Flickering Fire Folds; Memphis To Move Here?

By Leo Zainea

The Chicago Fire reduced to a smoldering ash in recent months, is finally out.

All that remains of the World Football League franchise is uniforms and equipment, and owner Tom Origer intends to sell these as soon as he and his wife, Susan, return from a sailing vacation on the Caribbean.

Origer, the first man to buy into what is left of the new league, lost about $1.2 million. That included the $440,000 he paid for the franchise in October, 1973, and he noted recently: "The loss has been written off for my 1974 income taxes."

He notified the four remaining members of his staff last week -" Personnel Director Bill Byrne, Publicity Director Jim Walker, Ticket Manager Frank Cunningham and Equipment Manager Pat Marcuccillo -" that their checks (for half-pay) would be discontinued the end of this month. "I will be folding my franchise," he reportedly told one staffer. "This is the end [of the Fire."]

All the office equipment in both the Fire's rented, Park Ridge headquarters and Maryville Academy training site in Des Plaines has been sold.
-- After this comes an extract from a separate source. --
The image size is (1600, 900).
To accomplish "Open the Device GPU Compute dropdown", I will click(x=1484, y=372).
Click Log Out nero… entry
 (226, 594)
Telephones at Maryville were disconnected in December.

As late as two weeks ago, Origer clung to a wall to a wait-and-see attitude about the fate of the WFL, choosing to link his and the Fire's future to any semblance of order for a 1975 season.

"It doesn't look good at all for the league," he said at that time. "I've had a few people express interest in the Fire, but I'm not about to sell them a lemon. All they would be buying is another season of losses. Smart businessman won't be buying losses the way the economy is now."
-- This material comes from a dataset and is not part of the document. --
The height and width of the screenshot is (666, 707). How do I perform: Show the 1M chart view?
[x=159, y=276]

Origer once investigated the possibility of mortgaging his club and interesting other owners in doing the same with the WFL. But that fell thru, like so many other ploys did in the WFL's troubled inaugural season. That, apparently, was the last straw for the 41-year old millionaire builder.

His departure leaves a marketable void the WFL will try to fill quickly. Leo Cahill, general manager of the Memphis Southmen, said combining the Memphis and Fire franchises in Chicago has been seriously considered in recent weeks.
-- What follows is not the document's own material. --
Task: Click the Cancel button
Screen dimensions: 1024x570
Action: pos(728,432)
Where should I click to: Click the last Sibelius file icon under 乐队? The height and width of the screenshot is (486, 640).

Current and prospective owners will meet in Birmingham, Alabama, Wednesday to study this latest problem, among many new President Chris Hemmeter said that commitments have been received from eight cities that have met financial requirements for entry into the league. He would not identify them.

Memphis, Hawaii and Philadelphia are supposedly the most solid clubs and the only franchises prepared to start another season. Now Memphis owner John Bassett is negotiating with a group of investors in New Haven, Connecticut that wants to field a team for 1975 in the Yale Bowl. They are also interested in Miami's Larry Csonka, Jim Kiick and Paul Warfield, signed for $3.5 million by Bassett in March, 1974.

Conceivably, the Hawaiians could be relocated in Philadelphia, and Memphis in Chicago with leftover Fire players available to stock the New Haven club.

Hemmeter said any team that fails to meet the stipulations of his so-called Hemmeter Plan by February 15 would not eligible to play in 1975.

According to Cahill, the idea for the WFL would be an eight team league -" which Origer pushed for from the start. Most likely franchises, Cahill said, would be Southern California, Chicago, New York [New Haven], Birmingham, Jacksonville, Florida, Philadelphia and Charlotte, North Carolina, which is currently trying to sell stock in the club.

Origer's Fire started strongly enough, winning its first four games. Its home game at Soldier Field against Central Division leader Birmingham drew 44,000, and the Fire reported averaging 28,000 [paid] for the year, even the attendance dwindled to under 12,000 in the midst of the team's 10-game losing streak.

Fullback Mark Kellar and Wide Receiver Jack Dolbin, among others, have talked to NFL clubs.